Después de una prolongada batalla judicial para evitar su traslado, Raúl “N” fue entregado por autoridades mexicanas a agentes de Argentina, donde es investigado por su presunta participación en una organización dedicada a la trata de personas y al lavado de dinero.
La operación se realizó en el Aeropuerto Internacional de Cancún, Quintana Roo, bajo el procedimiento establecido en el tratado de extradición vigente entre ambos países.
El ciudadano argentino era reclamado por el Juzgado Nacional en lo Criminal y Correccional Federal Número 1 de Buenos Aires. Los cargos por los que deberá responder incluyen asociación delictuosa, explotación sexual de mujeres y operaciones con recursos de procedencia ilícita.
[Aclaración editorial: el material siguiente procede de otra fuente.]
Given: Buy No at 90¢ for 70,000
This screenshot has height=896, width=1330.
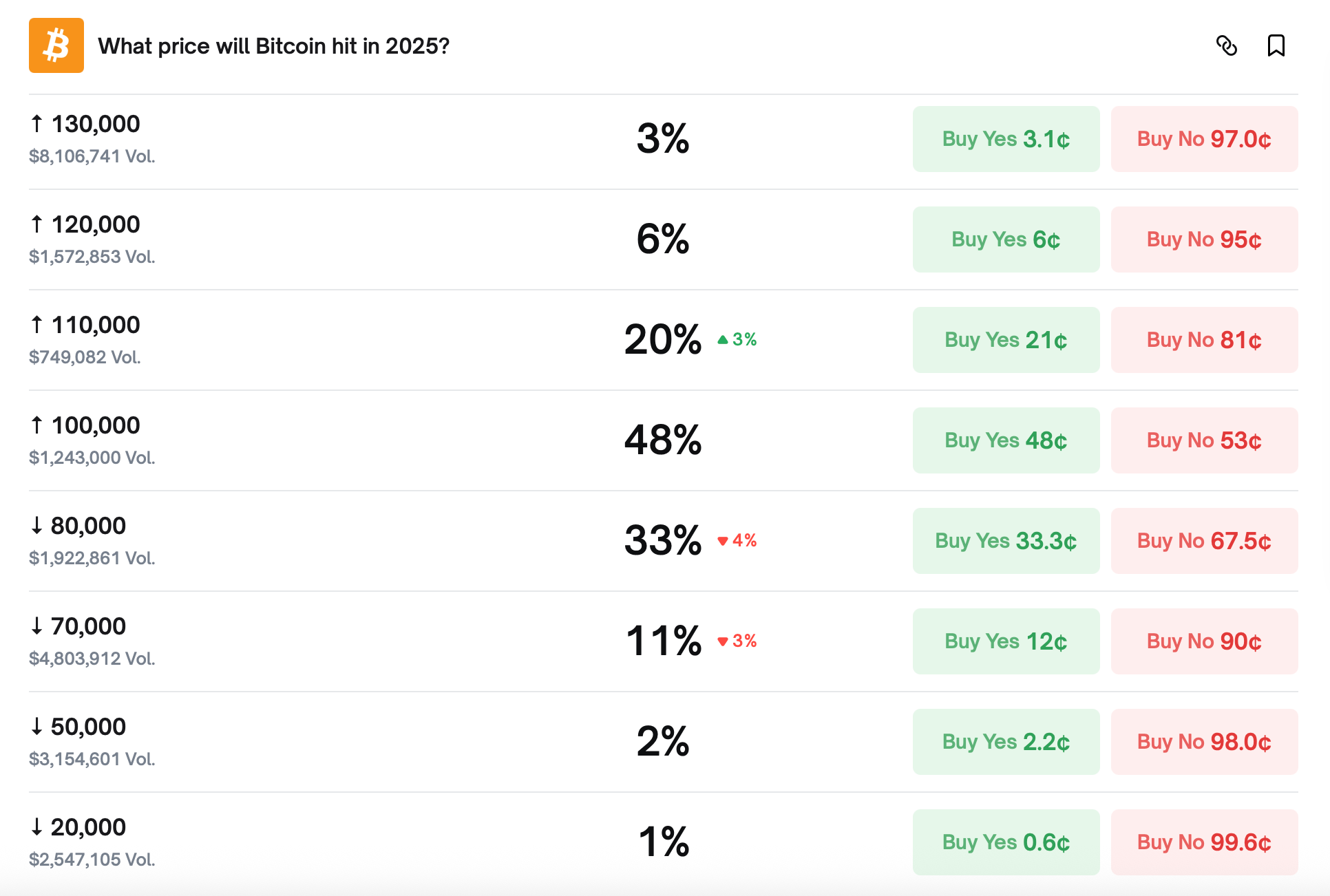Looking at the screenshot, I should (x=1203, y=641).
Lo señalan como operador de una red internacional
Las investigaciones sostienen que, desde noviembre de 2010 y hasta 2019, el acusado habría dirigido una estructura criminal que utilizaba bares, cafeterías y otros establecimientos como fachada para explotar sexualmente a mujeres.
Reportes periodísticos lo identifican como Raúl Luis Martins Coggiola, exintegrante de la antigua Secretaría de Inteligencia del Estado argentino y presunto miembro de la organización relacionada con el portal Zona Divas, que operó en México.
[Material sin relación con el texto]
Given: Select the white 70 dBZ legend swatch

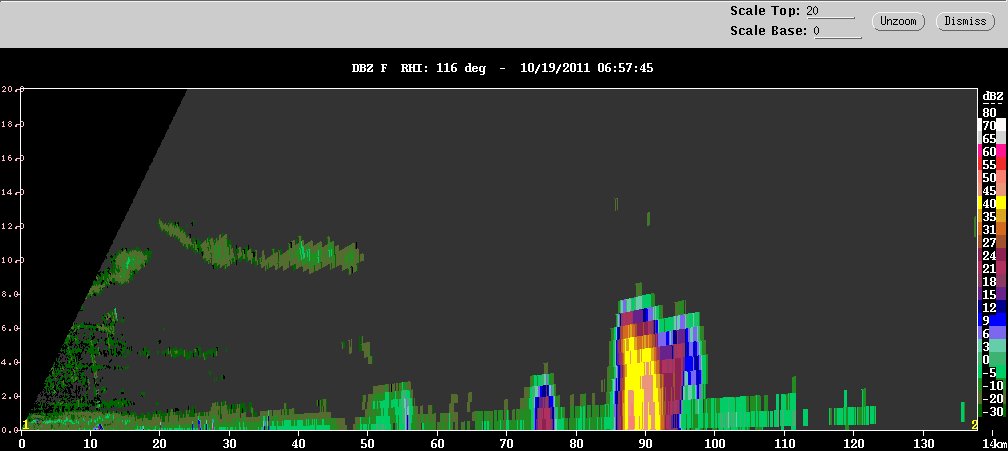Looking at the screenshot, I should (x=991, y=125).
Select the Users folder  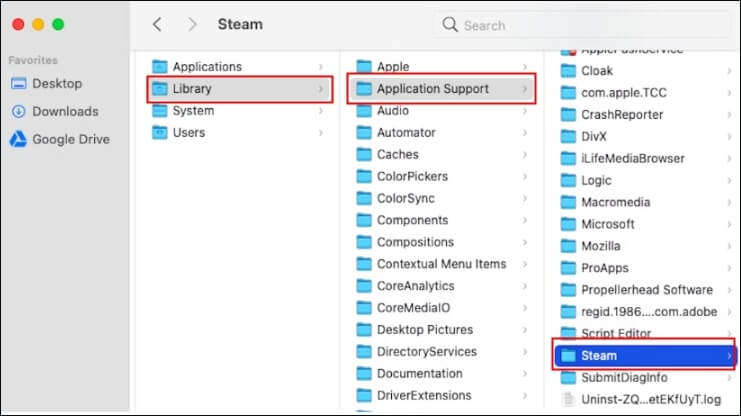(x=188, y=133)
Las autoridades también investigan los mecanismos financieros presuntamente empleados para ocultar y movilizar las ganancias obtenidas mediante estas actividades.
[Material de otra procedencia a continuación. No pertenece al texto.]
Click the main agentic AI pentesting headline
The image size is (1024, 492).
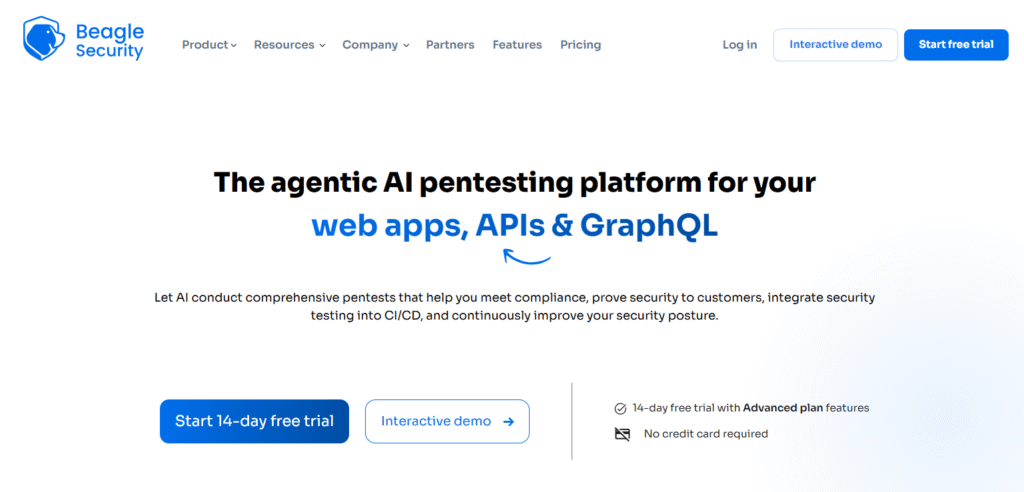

Intentó frenar su extradición
Durante aproximadamente siete años, la defensa promovió juicios de amparo y distintos recursos legales en tribunales de Cancún y de la Ciudad de México con el propósito de impedir que fuera enviado a Argentina.
La Fiscalía General de la República informó que combatió dichas acciones legales y obtuvo resoluciones favorables que finalmente permitieron concretar la extradición.
Agentes argentinos recibieron al acusado en la terminal aérea de Cancún y quedaron a cargo de su traslado hacia Buenos Aires, donde continuará el procedimiento penal.
La FGR recordó que Raúl “N” deberá ser considerado inocente mientras no exista una sentencia condenatoria dictada por una autoridad judicial.